This is the first in a series of posts on evaluation metrics for recommender systems. It’s important to be able to measure attributes of your recommender so that you can start to understand it better and eventually improve it. These metrics allow you to predict both how well your recommender will perform before you test it with real users (i.e. offline testing) and how well it performs when put in front of users (i.e. online testing). Here we’ll cover a number of standard metrics that tend to be useful for most recommender use cases although you’ll probably want to add some extra ones that address your specific goals. In this post we’ll introduce the different families of metrics and provide examples of them. In future posts, we’ll then dive into each metric family in more detail, providing implementations of them as we go.
In this series we’ll cover metrics from six families:
- rating and usage prediction accuracy
- user- and item-space coverage
- user and item temperature
- ‘advanced’ metrics
- online metrics
First, we’ll look at some metrics for rating and usage prediction accuracy (Table 1). These can be used to measure a recommender system’s accuracy in terms of performance both in offline and online settings. These metrics are mainstream and mostly originate from the information retrieval community.
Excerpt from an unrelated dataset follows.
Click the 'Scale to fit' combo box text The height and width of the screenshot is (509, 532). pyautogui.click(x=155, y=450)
Information retrieval systems (i.e. search) and information filtering systems (i.e. recommenders) share a number of commonalities, principle among them being they both aim to provide relevant items for users, typically in the form of an ordered list.
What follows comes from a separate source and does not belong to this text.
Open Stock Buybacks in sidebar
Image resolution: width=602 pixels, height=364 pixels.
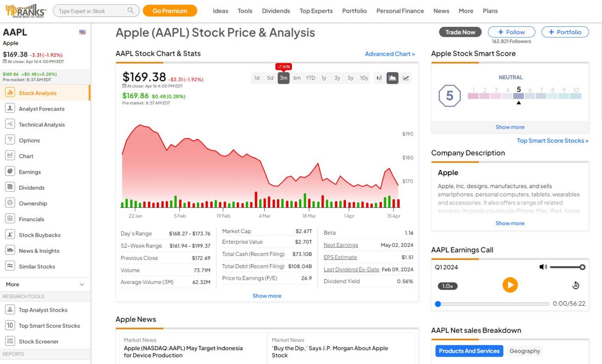click(39, 235)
Second, we’ll look at the metrics that can be used to measure the coverage of your recommender system (Table 2). Regardless of your use cases, it’s often common to want to be able to know both how many users are getting recommendations and how many of the items in your collection are being recommended to all users who get recommendations.
Third, we’ll be building some recommender systems thermometers. This isn’t as strange as it sounds. We’re interested in understanding the users of your system and the items that you are recommending in terms of how many of them are warm or cold (Table 3). Typically, a warm user is a user for whom you have some usage data (e.g. items that have bought in the past) whereas a cold user is a user for whom you know nothing, and recommending items to them is referred to as the cold start problem. Similarly, warm items are items that you want to recommend and have some usage data associated with them (e.g. you know which users have previously bought or viewed them) whereas cold items are items for which you have no usage data. It’s useful to pay attention to cold users and items as recommenders can have more trouble with them. In particular, if you use algorithms that don’t generate recommendations for cold users (e.g. collaborative filtering) then this metric can act as a warning that you’re not reaching most of your users.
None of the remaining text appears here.